─── STORED DATA ───

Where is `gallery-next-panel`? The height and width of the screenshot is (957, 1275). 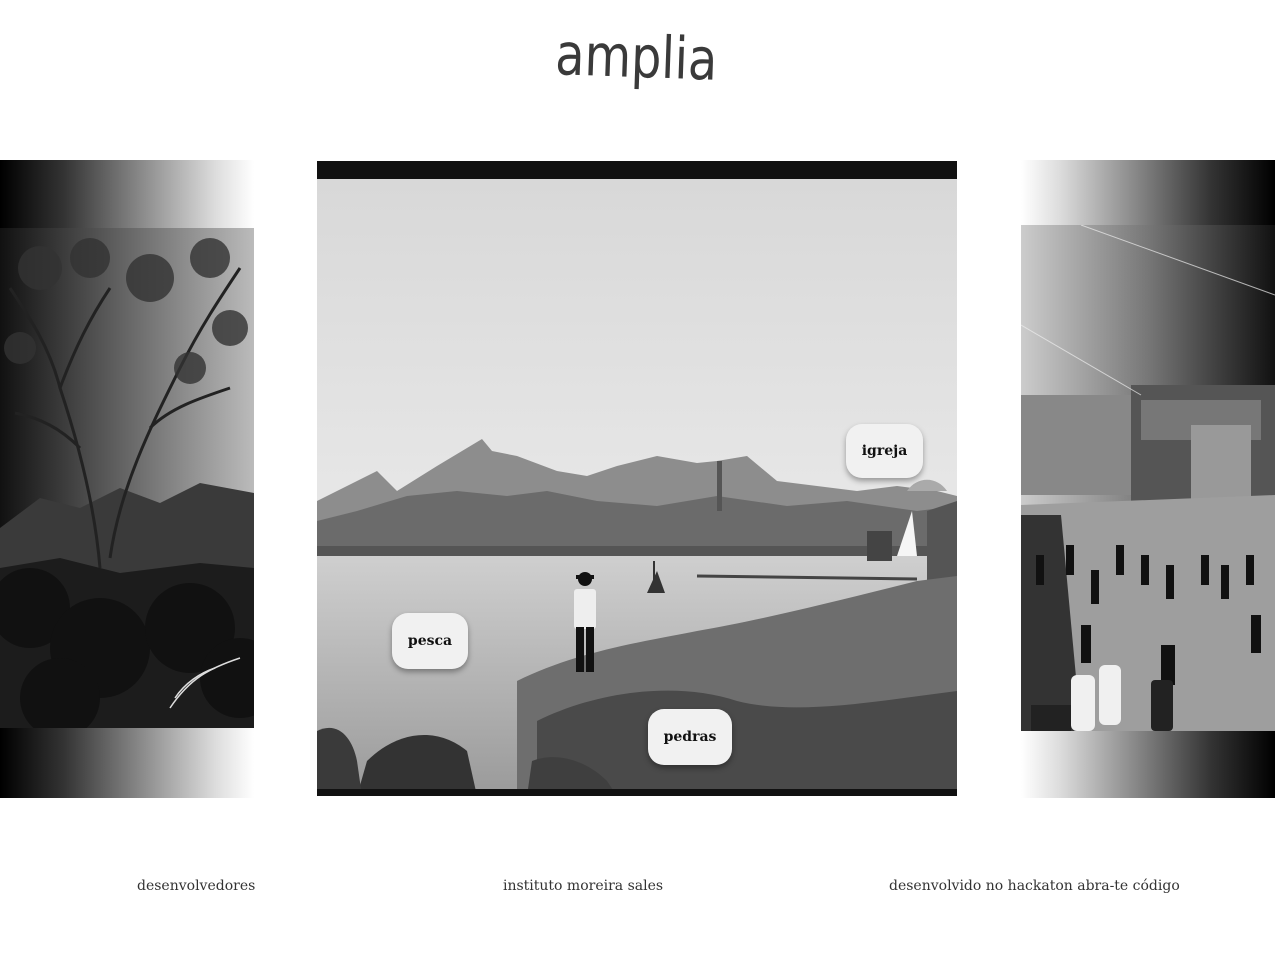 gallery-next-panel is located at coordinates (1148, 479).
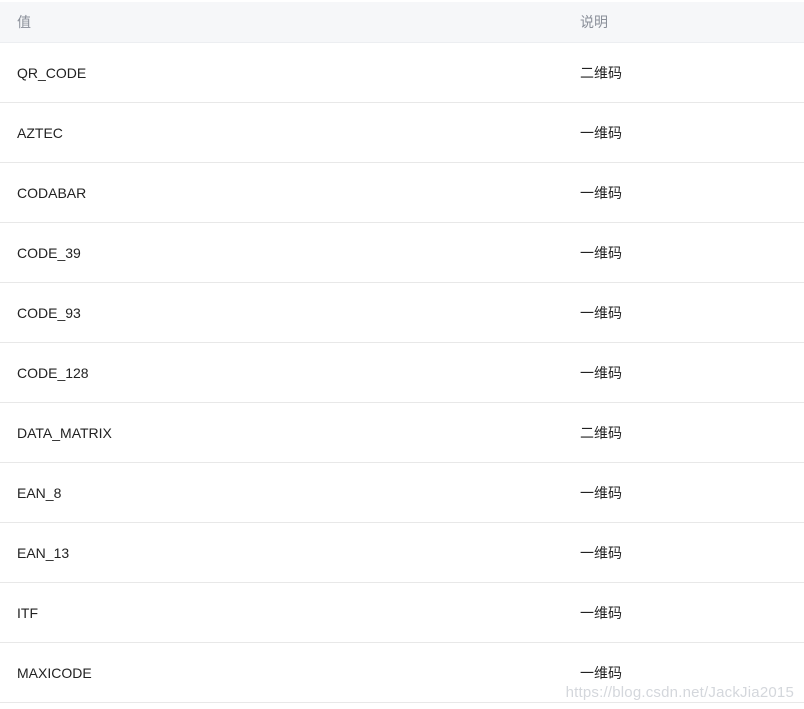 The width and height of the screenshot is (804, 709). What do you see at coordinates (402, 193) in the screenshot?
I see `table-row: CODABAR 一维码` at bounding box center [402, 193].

───
─── STORED DATA ───

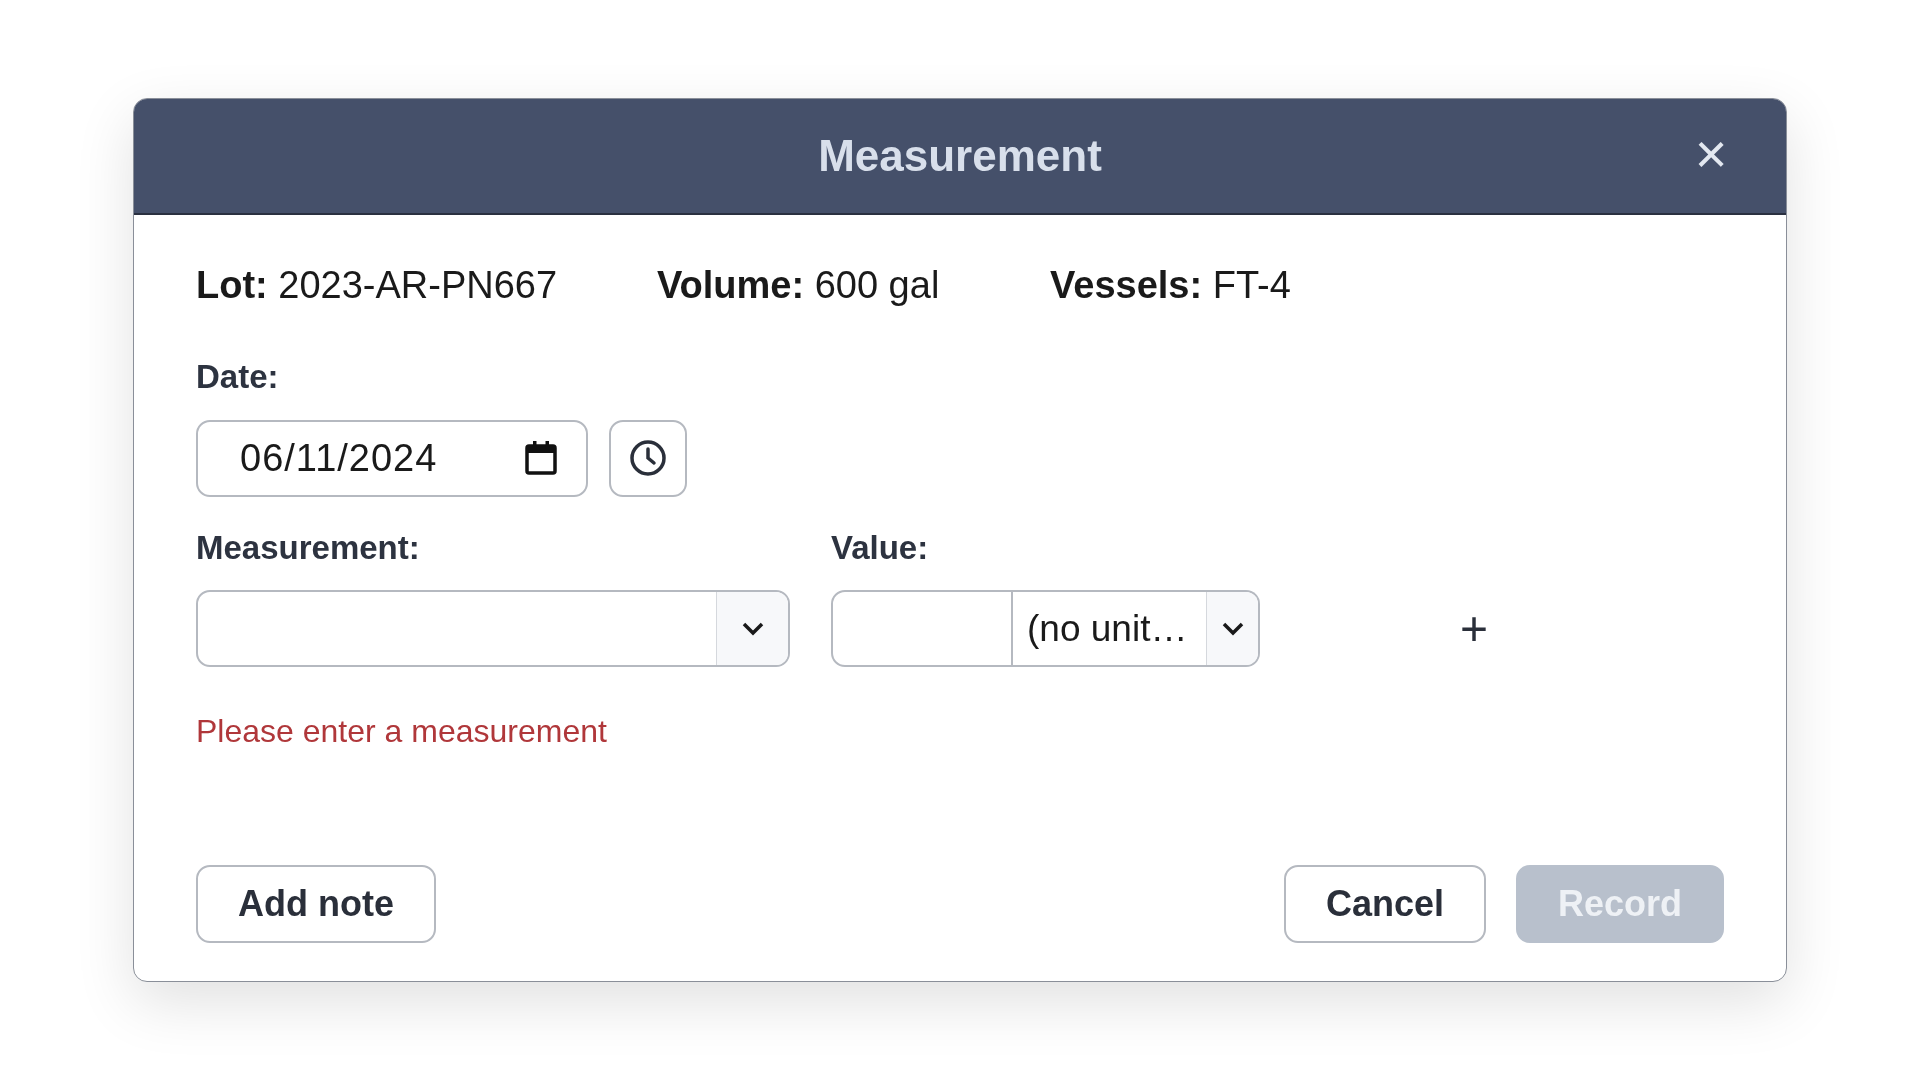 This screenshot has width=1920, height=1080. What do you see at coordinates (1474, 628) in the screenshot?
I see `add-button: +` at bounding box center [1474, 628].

───

Please update the data in the stretch from the line containing "This screenshot has" through the line containing "center [1474, 628].", replacing "coordinates" with "position" and leaving everything else unchanged. Return only those lines, and leave the pictures out.

### RESPONSE BOX
 This screenshot has width=1920, height=1080. What do you see at position (1474, 628) in the screenshot?
I see `add-button: +` at bounding box center [1474, 628].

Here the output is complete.